Rz. 57
Eine güterrechtliche Auseinandersetzung kann mit der Rechtshängigkeit der Scheidung gem. § 85 finnisches Ehegesetz verlangt werden. Fristen zur tatsächlichen Durchführung der Auseinandersetzung gibt es nicht. Die Rechtshängigkeit des Scheidungsverfahrens bildet dabei zeitlich eine Zäsur.

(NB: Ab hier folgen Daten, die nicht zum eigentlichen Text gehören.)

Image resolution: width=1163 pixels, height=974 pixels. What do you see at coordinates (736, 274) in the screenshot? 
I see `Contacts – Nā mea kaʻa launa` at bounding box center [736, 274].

Danach erworbenes Vermögen fällt nicht mehr in den Ausgleich. Im Gegensatz zum deutschen Zugewinnausgleich kennt das finnische Recht kein sog. Anfangsvermögen. Vielmehr fällt grundsätzlich das gesamte Vermögen der Ehepartner unter das Ehegattenanteilsrecht, sofern es sich nicht um Vorbehaltsgut handelt, das durch Ehevertrag ausgeschlossen wurde oder bei dessen Erbschaft oder Schenkung explizit das Ehegattenanteilsrecht ausgeschlossen worden ist (vgl. Rdn 25).
Rz. 58
Im güterrechtlichen Ausgleichsverfahren wird zunächst geklärt, wie das Vermögen den beiden Ehegatten zuzuordnen ist. Nach Ausgleich der Verbindlichkeiten wird das Vermögen, an dem ein Ehegattenanteilsrecht besteht, addiert. Dem Ehegatten mit dem geringeren Vermögen erwächst hieraus ein Ausgleichsanspruch (tasinko). Der Ausgleich erfolgt nach Wahl des Ausgleichspflichtigen durch Übereignung einzelner Vermögensgegenstände, deren Wert im Ausgleichverfahren festgesetzt wurde, oder durch eine Geldzahlung. Für den Fall der Überschuldung einer der Parteien wird sein Vermögen mit Null angesetzt. Das Ausgleichsverfahren kann von den Parteien selbst durchgeführt werden oder auf Antrag durch einen gerichtlich bestellten Teilungsbeauftragten. Es gelten hinsichtlich des Teilungsbeauftragten die im finnischen Erbrechtsgesetz getroffenen Regelungen. Führen die Parteien das Ausgleichsverfahren ohne Teilungsbeauftragten durch, besteht Schriftformerfordernis, wonach der Auseinandersetzungsvertrag von beiden Parteien sowie zwei Zeugen zu unterzeichnen ist, § 98 AL, Kap. 23 § 9 finnisches Erbrechtsgesetz. Inhaltlich besteht jedoch Vertragsfreiheit. Der Inhalt kann daher auch sehr allgemein gehalten sein. Wird Vermögen übertragen, sollte dies zu Dokumentationszwecken detailliert festgehalten werden, insbesondere bei Immobilien, da dies für die Änderung im Grundbuch benötigt wird.
Rz. 59
Der Teilungsbeauftragte versucht, im Konsens mit den Parteien eine einvernehmliche Aufteilung zu erreichen. Sollte dies nicht möglich sein, erstellt der Teilungsbeauftragte den Auseinandersetzungsvertrag nach den gesetzlichen Vorschriften. Die Parteien können den Vertrag dann binnen sechs Monaten anfechten. In diesem Fall entscheidet das Gericht über den letztendlich vorzunehmenden Ausgleich. Die Parteien haben dabei die Möglichkeit, das Verfahren teuer zu gestalten und es auch erheblich in die Länge zu ziehen.
Rz. 60
Nach dem finnischen Ehegüterrecht unterfällt sämtliches Vermögen dem Ehegattenanteilsrecht, sofern es sich nicht um Vorbehaltsgut handelt. Damit wird auch das in die Ehe eingebrachte Vermögen vollständig einbezogen. Dies führt gerade bei Scheidungen nach nur kurzer Ehedauer zu unbilligen Ergebnissen, da der vermögendere Ehegatte durch den Ausgleich unverhältnismäßig stark belastet wird. Im Jahr 1987 wurde daher mit § 103b AL die Möglichkeit der Anpassung des Ergebnisses in das finnische Ehegesetz eingefügt. Eine Anpassung kann danach vorgenommen werden, wenn das Ergebnis des Ausgleichsverfahrens unbillig wäre oder einer der Ehegatten ohne Grund einen wirtschaftlichen Vorteil erlangen würde. Bei der Beurteilung sind insbesondere die Dauer der Erwerbstätigkeit während der Ehe sowie damit in Zusammenhang stehende Fakten zu berücksichtigen. Die Schuldfrage ist in diesem Zusammenhang nicht zu berücksichtigen, da das Schuldprinzip im finnischen Eherecht abgeschafft worden ist (siehe Rdn 45).